### Tasks to carry out:
1 - Output the passage of the faith, hope, and love post that opens with the words containing "Hope is important" and closes with "hope still more.", copied word for word.
2 - Answer these questions from the faith, hope, and love post:
(a) Which of the three virtues is named the greatest?
(b) What does the post say "faith" as a virtue was often similar to?
(c) Hope is described as an antidote to what?

## BEGIN Excerpted text

Sunday, May 16, 2021

Some areas where our culture can grow: Faith, hope, and love

In Christian values, the greatest virtues are faith, hope, and love; the greatest of these is love. These are in stark contrast to the fear, apocalyptic expectations, and hatred that have seeped into the culture. I will admit that I have underestimated the value of faith, hope, and love many times. There is a corner of my mind that is skeptical of them as virtues compared to (say) honesty or courage. Yet people can have honesty and courage while doing things without love and without hope. Honesty and courage are virtues that can be shared by hero and villain alike. And so faith, hope, and love are the type of virtue that will give us the better direction than we would have otherwise.

"Faith" as a virtue was often a relationship-word, something similar to trust. Without faith or trust in someone or something, what remains is a free-for-all, a street brawl, a power struggle. There is no peace without faith in something. It remains to be seen if faith in each other is possible without shared values. Is our shared humanity enough to help our culture? Possibly, if we insist that we do in fact share humanity, and cease dehumanizing each other.

Hope is important as an antidote to despair. Actions of despair, "desperate" actions, have a reputation as showing bad thought, being rash and destructive. Despair prevents us from thinking clearly, prevents us from seeing solutions or from working toward them. Despair is the voice of self-sabotage; hope is the prerequisite for a solution or a reconciliation. Hope can build on the observation that life keeps trying to find a way forward, that people continue working to solve problems, that few people genuinely wish harm on their neighbor. Hope can be a thoughtful hope, considering how many imagined catastrophes have never come to pass, or have fizzled before they materialized.Those who hope in the Lord hope still more.

## END Excerpted text
## BEGIN Data segment

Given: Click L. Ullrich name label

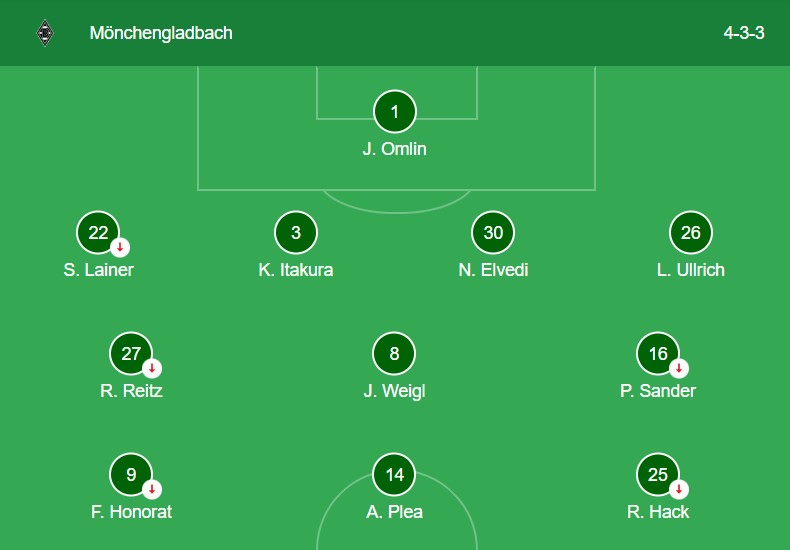Looking at the screenshot, I should [x=691, y=270].
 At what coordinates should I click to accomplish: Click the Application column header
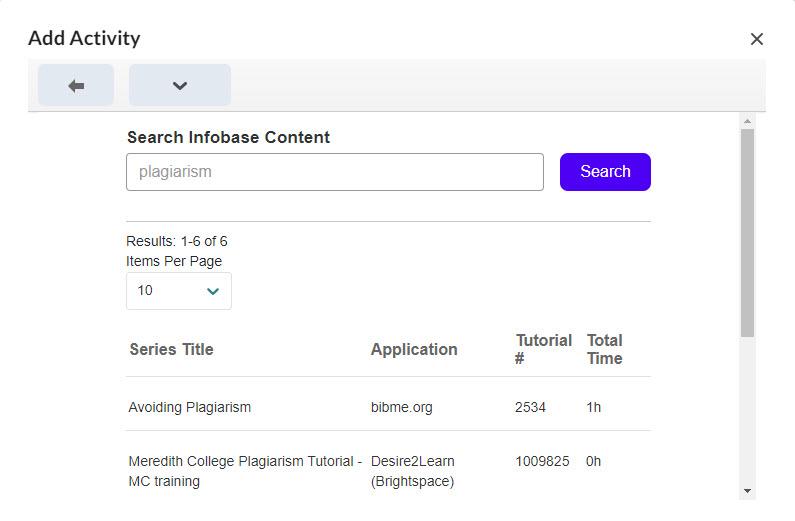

## END Data segment

### Solution set:
1 -
Hope is important as an antidote to despair. Actions of despair, "desperate" actions, have a reputation as showing bad thought, being rash and destructive. Despair prevents us from thinking clearly, prevents us from seeing solutions or from working toward them. Despair is the voice of self-sabotage; hope is the prerequisite for a solution or a reconciliation. Hope can build on the observation that life keeps trying to find a way forward, that people continue working to solve problems, that few people genuinely wish harm on their neighbor. Hope can be a thoughtful hope, considering how many imagined catastrophes have never come to pass, or have fizzled before they materialized.Those who hope in the Lord hope still more.

2 -
(a) Love
(b) Trust
(c) Despair